Es ist ein recht unscheinbarer Entschied, den der Verfassungsgerichtshof am Freitag getroffen hat. Im Grunde besagt er nur, dass eine bestimmte Vorschrift des Konsumentenschutzgesetzes (KSchG) nicht verfassungswidrig ist. In den Berichten darüber liest sich daraufhin lediglich, dass auch Wertsicherungsklauseln bei Mietverträgen ungültig sein können.
Doch kämpft man sich durch die ganzen 42 Seiten des Erkenntnisses, entsteht ein weitaus brisanterer Eindruck, der im Gespräch mit Juristen auch bestätigt wird. Sämtliche Mieterhöhungen der letzten 30 Jahre von Hunderttausenden Betroffenen könnten jetzt ungültig sein. Die rechtliche Lage (und Praxis) ist aber – wie sollte es anders sein – kompliziert. "Heute" hat Juristen befragt und sich die Sache genauer angeschaut.
Um die Tragweite der Entscheidung zu verstehen, ist etwas Hintergrund notwendig. Seinen Ausgang nimmt der Streit in einer Bestimmung im KSchG. Demnach sind solche Klauseln nicht verbindlich, in denen sich ein Unternehmer innerhalb von zwei Monaten nach Vertragsschließung ein höheres als das vereinbarte Entgelt zusichert (sofern nicht einzeln ausverhandelt).
Das soll in der Regel schlecht informierte Verbraucher vor gewieften Unternehmern schützen. Ursprünglich ging es dabei um "Zielschuldverhältnisse", also etwa die Lieferung einer Küche. Die Rechtsprechung wandte besagte Klausel in Folge auch auf Dauerschuldverhältnisse an, etwa einen Auto-Leasingvertrag. Als Folge fielen in Urteilen 2023 auch Bestandsverträge wie Mietverträge darunter.
Das Problem: Bei Mietverträgen sind Wertsicherungsklauseln völlig üblich und sachgerecht. Andernfalls würde die Miete mit der Inflation über Jahrzehnte real immer billiger werden, obwohl der Vermieter steigende Ausgaben für seine Leistung, insbesondere die Instandhaltung, hat. Der OGH wandte die KSchG-Klausel aber eben auch auf solche Wertsicherungsklauseln an.
Diese Rechtsprechung gilt auch rückwirkend auf alte Formularverträge und AGB, wie ein Spitzenjurist gegenüber "Heute" bestätigt. Solch ein 2-Monats-Hinweis sei aktuell praktisch in keinem Vertrag enthalten. Die Zahl der Betroffenen ist deswegen enorm und dürfte in die Hunderttausenden gehen.
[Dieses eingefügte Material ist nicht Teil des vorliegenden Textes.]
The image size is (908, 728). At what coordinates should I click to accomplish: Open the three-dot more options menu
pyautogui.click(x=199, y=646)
Was noch hinzukommt: Für Vermieter ist es äußert schwierig, sich von Verträgen zu lösen. Eine einseitige Kündigung ist nur in sehr wenigen Ausnahmefällen möglich. Selbst wenn der Mieter stirbt, können nach dem strengen Mietrechtsgesetz nahestehende Personen in den Vertrag noch eintreten.
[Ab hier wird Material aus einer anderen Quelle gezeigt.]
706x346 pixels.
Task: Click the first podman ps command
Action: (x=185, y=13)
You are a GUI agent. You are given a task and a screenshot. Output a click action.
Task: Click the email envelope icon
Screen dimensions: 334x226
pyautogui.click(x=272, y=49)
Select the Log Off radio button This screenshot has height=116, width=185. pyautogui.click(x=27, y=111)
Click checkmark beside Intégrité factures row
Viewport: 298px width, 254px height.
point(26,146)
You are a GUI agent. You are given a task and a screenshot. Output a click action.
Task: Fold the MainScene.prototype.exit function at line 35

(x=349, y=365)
Der Vermieter bleibt also viele Jahrzehnte an einen Vertrag gebunden, erhält dafür real immer weniger an Entgelt, muss seine Leistung aber weiter voll erbringen und dafür stetig mehr zahlen. "Für den Mieter verhält es sich hingegen genau umgekehrt, denn für ihn wird der Vertrag im gleichen Ausmaß immer günstiger", so der Rechts-Experte.
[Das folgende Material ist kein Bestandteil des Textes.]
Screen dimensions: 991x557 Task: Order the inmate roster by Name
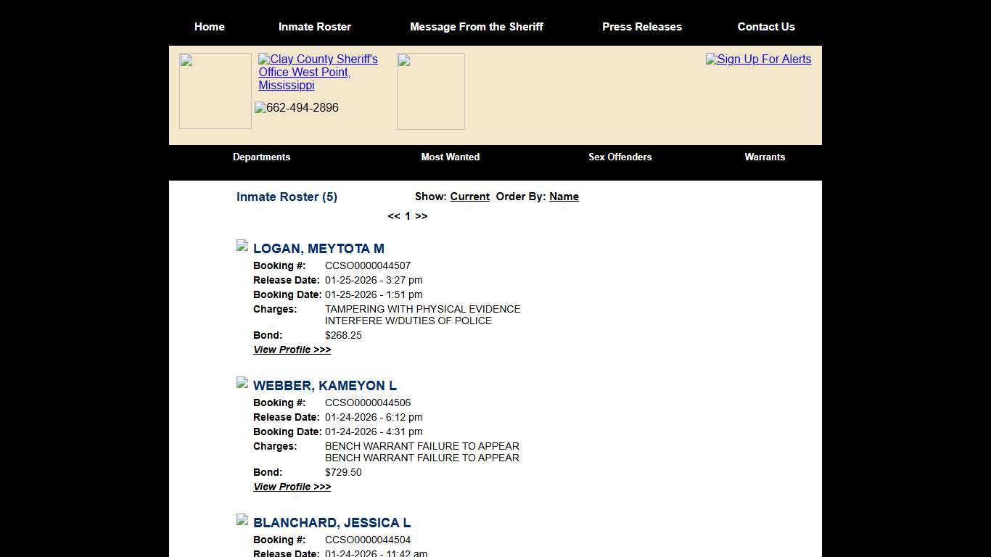click(564, 196)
Wer einen gewerblichen Vermieter hat (keine Privatperson) ist also in der Regel davon betroffen. Liegen die oben aufgelisteten Voraussetzungen vor, waren die Mieterhöhungen der letzten Jahre ungültig. Der Immo-Branche stehen auch keine Instanzen mehr offen.
Trotzdem gibt es ein großes Aber. Die Rechtsprechung des OGH ist nun zwar gesichert – kann sich aber natürlich wieder ändern. Erwartbar wäre das etwa allein deshalb, weil erst jetzt die dramatischen Konsequenzen daraus sichtbar werden.
Nichtsdestotrotz leiten sich aus den Urteilen Rückzahlungen ab. "Ausjudiziert ist nur noch nicht, ob diese Rückforderungsansprüche der Mieter nach drei Jahren oder gar erst nach 30 Jahren verjähren."
Ob es wirklich dazu kommt, ist aktuell noch schwer abzuschätzen. Das letzte Wort dürfte definitiv noch nicht gesprochen sein.